TASK GOAL: A faithful transcription of all the data, images excluded, is the required answer.

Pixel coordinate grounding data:
****

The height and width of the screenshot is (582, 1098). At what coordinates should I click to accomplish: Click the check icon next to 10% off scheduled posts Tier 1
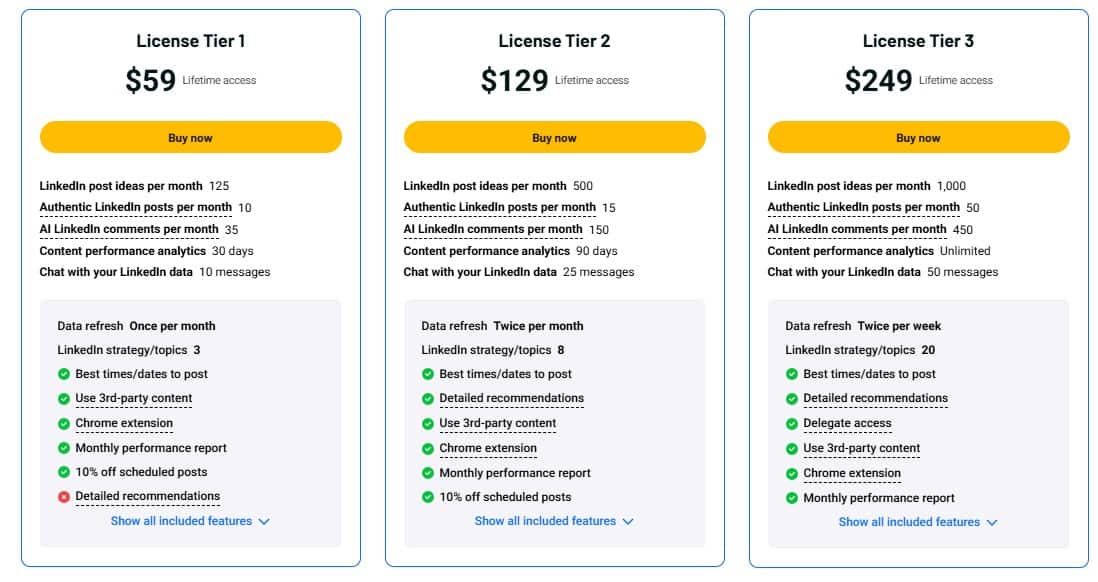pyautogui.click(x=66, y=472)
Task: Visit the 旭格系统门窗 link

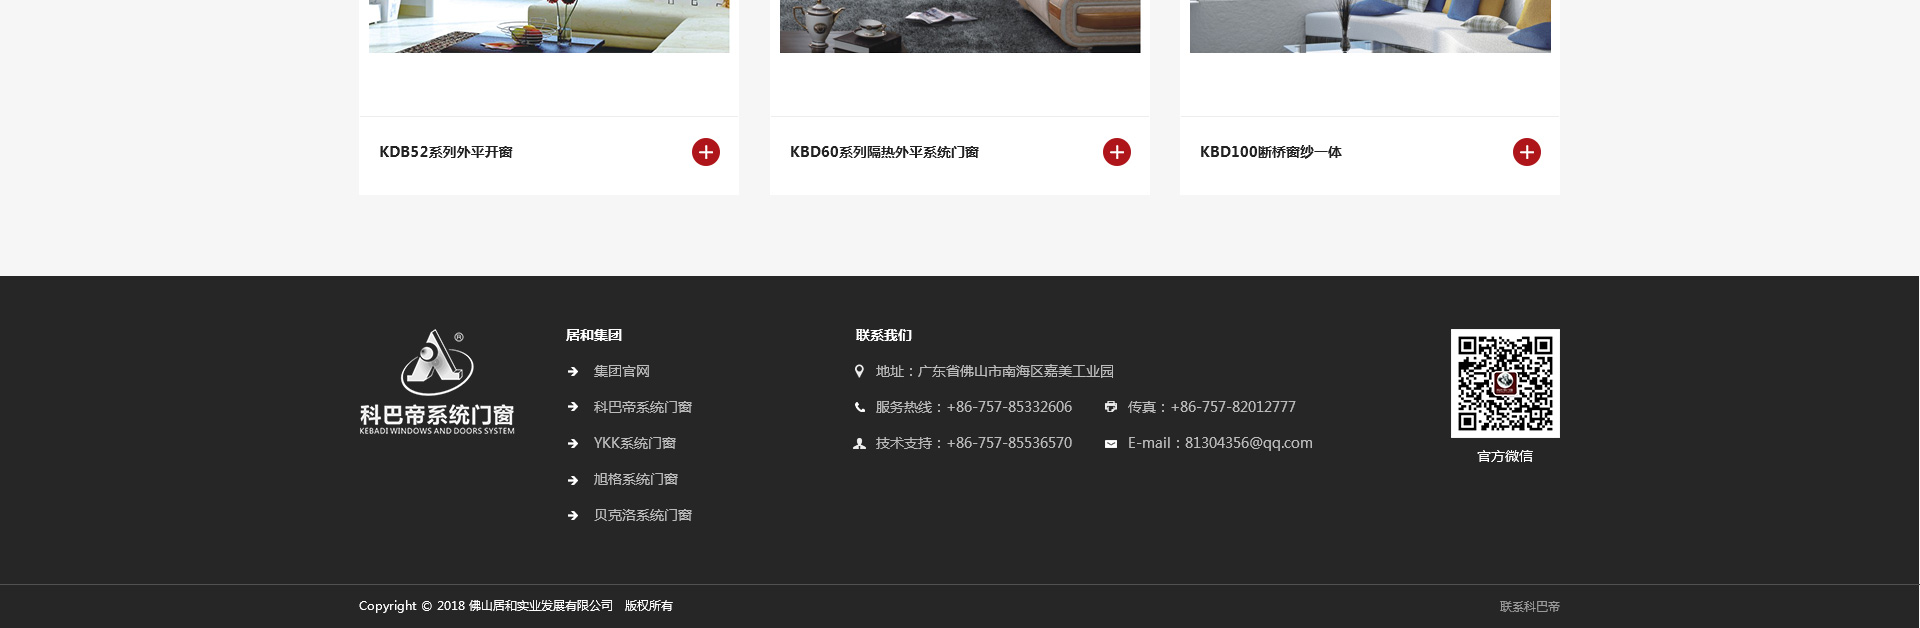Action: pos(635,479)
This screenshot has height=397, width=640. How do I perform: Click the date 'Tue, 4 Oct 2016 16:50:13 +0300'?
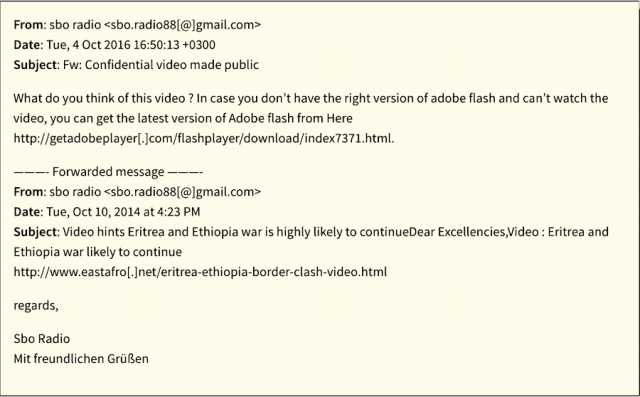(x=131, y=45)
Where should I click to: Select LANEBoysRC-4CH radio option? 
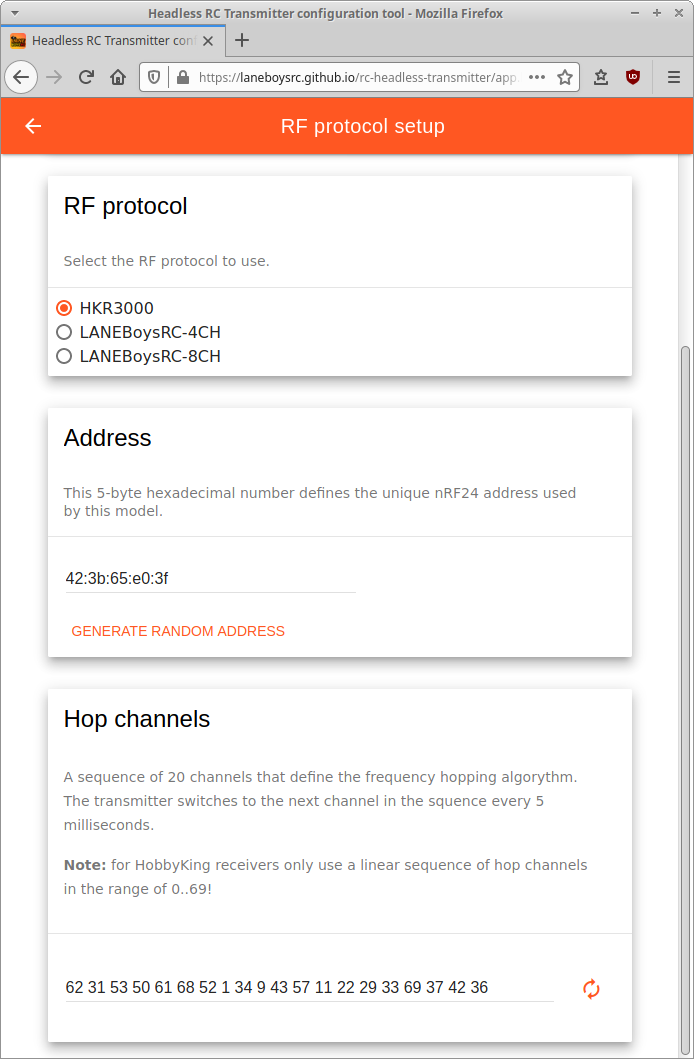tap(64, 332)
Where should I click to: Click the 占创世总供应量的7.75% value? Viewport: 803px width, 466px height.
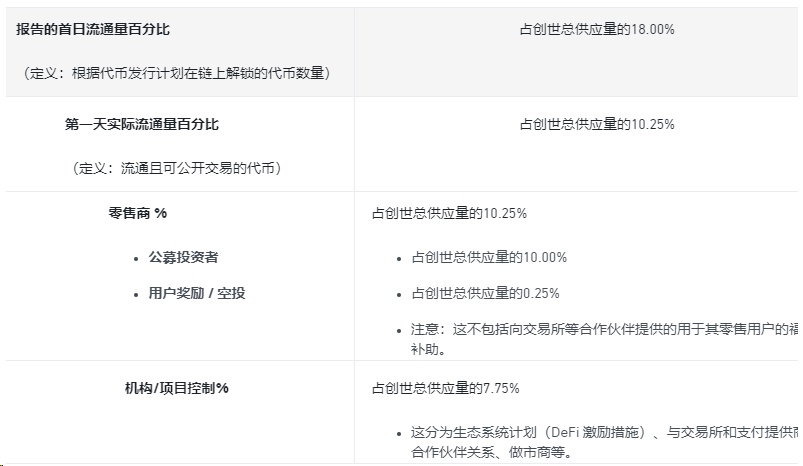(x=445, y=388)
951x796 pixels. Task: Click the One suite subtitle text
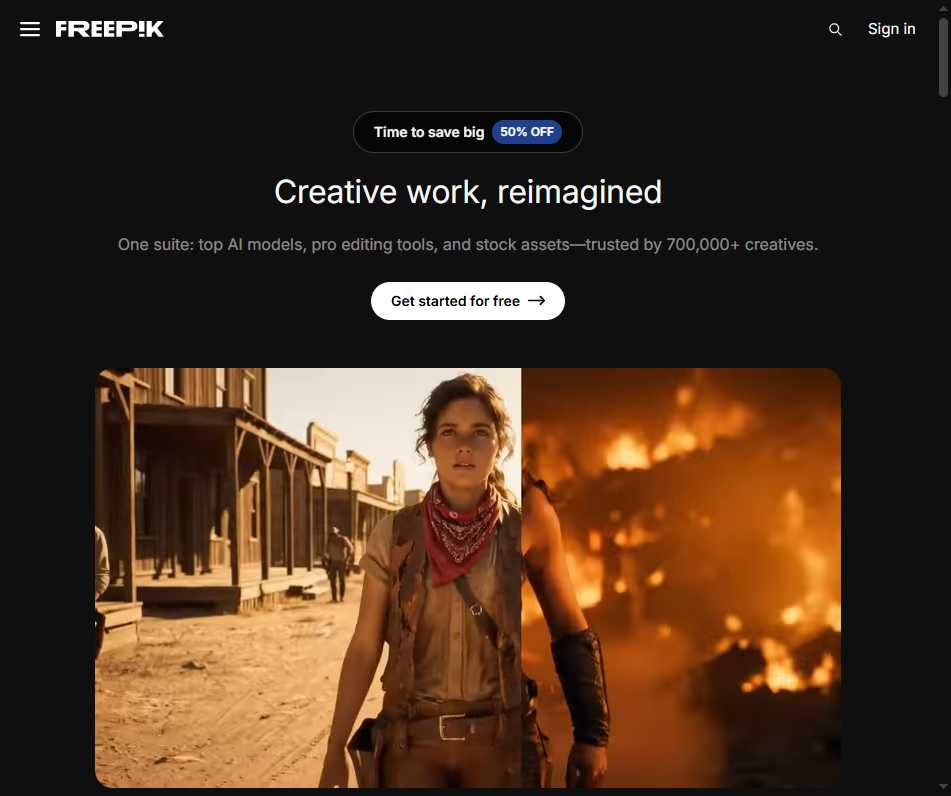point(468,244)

****

SOLUTION BELOW:
The height and width of the screenshot is (582, 1098). At what coordinates should I click to accomplish: Click the check icon next to 10% off scheduled posts Tier 1
pyautogui.click(x=66, y=472)
Task: Visit the 旭格系统门窗 link

Action: pos(635,479)
This screenshot has height=397, width=640. How do I perform: Click the date 'Tue, 4 Oct 2016 16:50:13 +0300'?
(x=131, y=45)
Where should I click to: Select LANEBoysRC-4CH radio option? 
tap(64, 332)
Where should I click to: Click the 占创世总供应量的7.75% value? Viewport: 803px width, 466px height.
(x=445, y=388)
951x796 pixels. Task: Click the One suite subtitle text
point(468,244)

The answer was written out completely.